Life, actions, thoughts, place, surroundings, and habits changed a lot for many of us because so large-scale tragedy is happening for more than three months now. I just can’t ignore it, like I could have ignored something happening in the world (with my art) before. I know many people who are defending us now, dying for us, who are volunteering from the very beginning. I’m so thankful to them and I’m sharing funds from each sold artwork, not only prints but paintings, sculptures, and graphics too. I want to help. I’ve spoken to many Ukrainians here during this period, and we agreed that this awful long-term event is making us grow up, it’s like a kind of initiation for every conscious person. From now, I just can’t stand aside, I must know what is happening in Ukraine, and in the whole world, much more than before. I have to spread the word about it abroad as an insider. 

Till the nearest time I honestly still didn’t find the force to come back to my art process. There were more urgent actions with different kinds of speaking about and helping, mostly computer work. Only in the very few last days after 90 days of the war I began to think with the art further in a little format like A4, it came something little I called “Whether its flowers or explosions”… I think the time will show if it comes to anything bigger and art critics will tell more accurately what kind of art – political or no – will it be.

What I know for sure, is that I will not be able to ignore the war, it will be reflected with time in my artworks. 

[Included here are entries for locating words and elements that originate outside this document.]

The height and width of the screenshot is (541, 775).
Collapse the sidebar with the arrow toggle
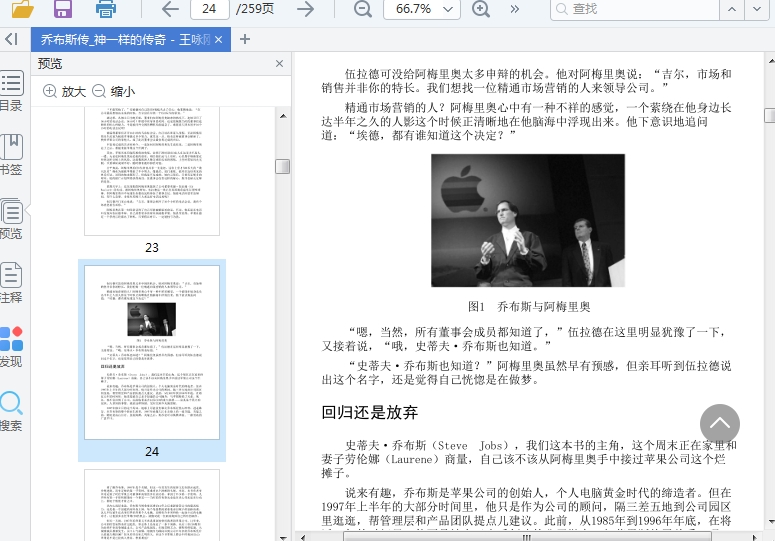coord(11,39)
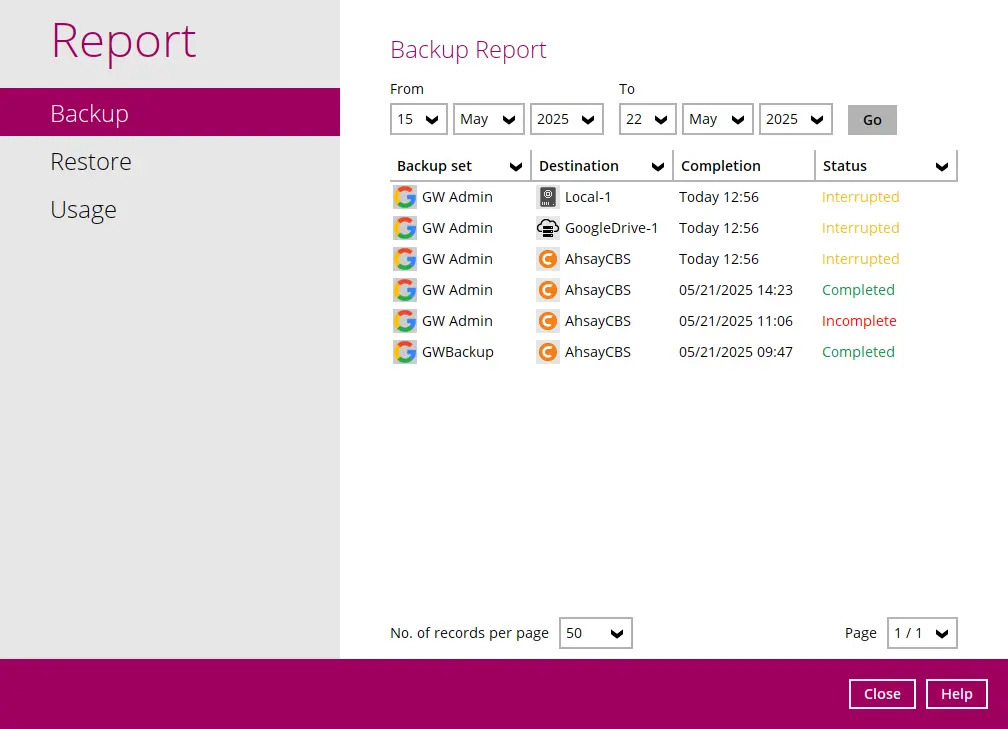Click the Google icon on the GoogleDrive-1 row
1008x729 pixels.
(404, 228)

You say, in the same Instagram post, that you have moved from large, harmonious abstract and apolitical canvases to small figurative watercolours and digital works. Is it for the sake of expressive efficiency? Is it because of material constraints? Has the message you wish to convey changed and, if so, is this the cause of this transition?

Of course the massage changed. In February I was forced to move from my Kyiv home first to the village to my relatives because my district was shooted with russian missiles, and several civil houses not far were damaged. I thought it was safer there, actually, I was wrong. We were lucky to stay alive, the front was two km from us, and we lived there in total stress and fear of really close to death in uncertainty, and didn’t really know what is the safe way to run. After a week, we were lucky to flee to Lviv and I made these small watercolor and pen works about the war, which are actually handmade political posters, in a couple of different places, our friends hosted us. I took very little supplies with me and didn’t have any big place to work nor any forces with something more serious. I just forced myself to draw them asap in the very beginning of the war, because all I wanted was to scream about this crazy mass kills of civils, including women and children are happening in my peaceful country and the only way to keep ourselves alive is just to defend ourselves destroying the enemy. 

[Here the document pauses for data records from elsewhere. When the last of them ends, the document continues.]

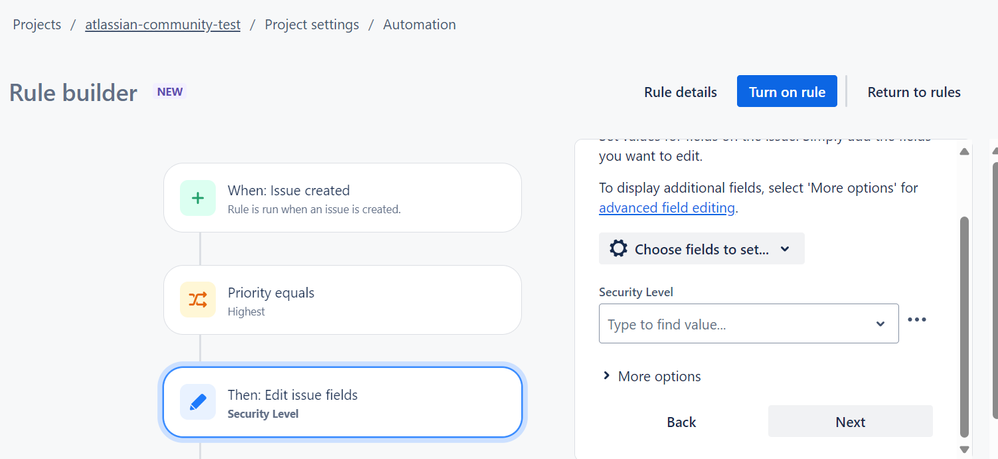Open the three-dot menu beside Security Level
Screen dimensions: 998x459
tap(917, 320)
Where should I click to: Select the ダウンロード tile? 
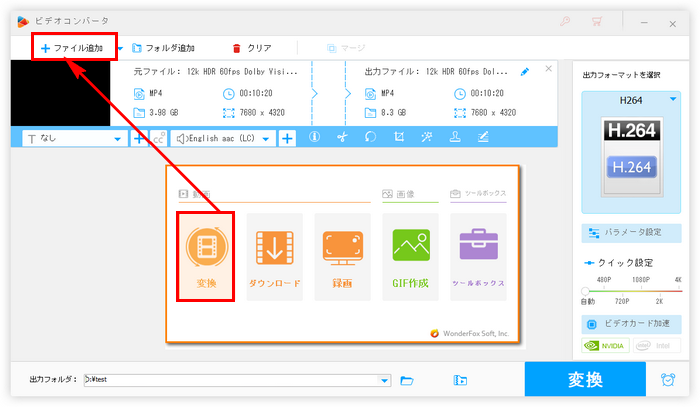(274, 256)
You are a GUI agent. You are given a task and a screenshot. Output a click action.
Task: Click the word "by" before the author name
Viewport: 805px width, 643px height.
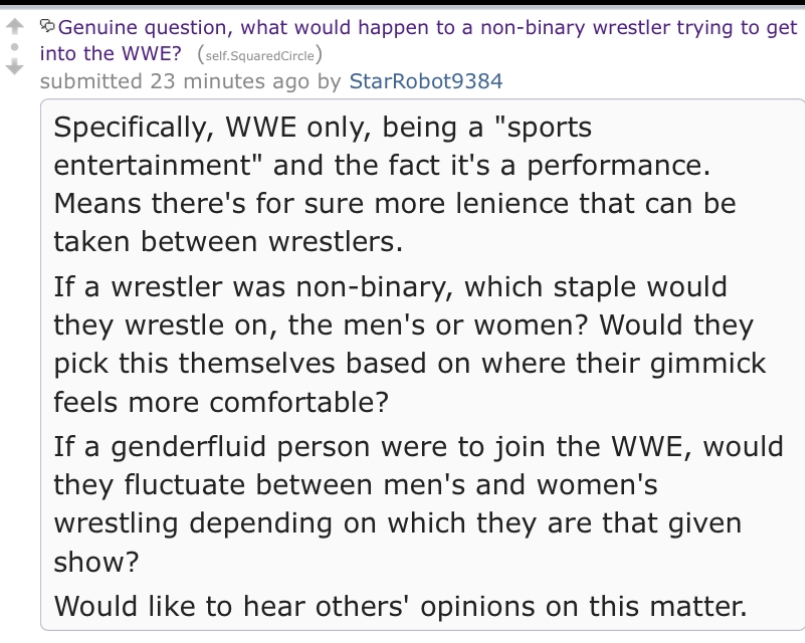[329, 82]
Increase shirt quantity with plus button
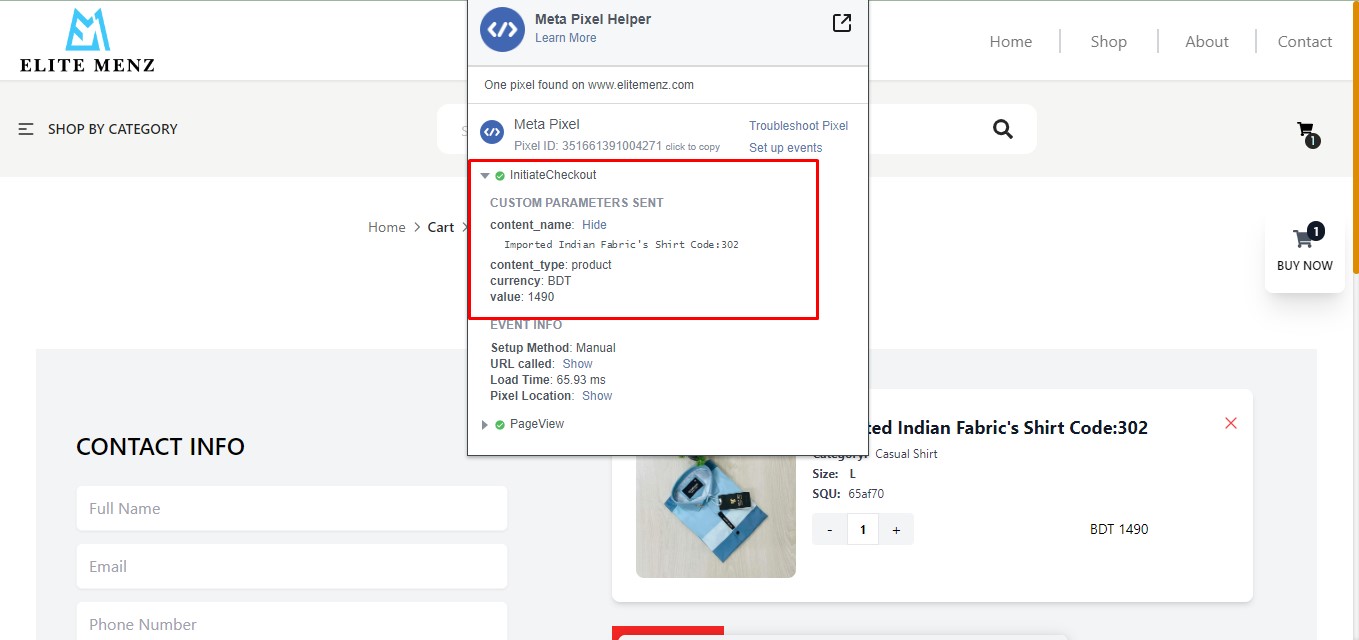 tap(896, 530)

How do you see the future of your artistic practice? What are your next projects?

The hardest thing nowadays is to plan the future, because for three last years life has joked on me really much about that.  I’m looking to the Western European countries, and hope some of my series like Kill bill and Wide perspective will be shown somewhere within with the help of the Ukrainian curators, and I’m very thankful for everyone who helps in this direction. One group exhibition The Art of Resistance with my printed works has just opened in Valencia. I have three unshown painting series now and a couple of thoughts I would like to work with in some residencies abroad I’ve applied to, at least for a short period. 

And after that, I dream to do a project devoted to our victory. It will be the happiest project ever!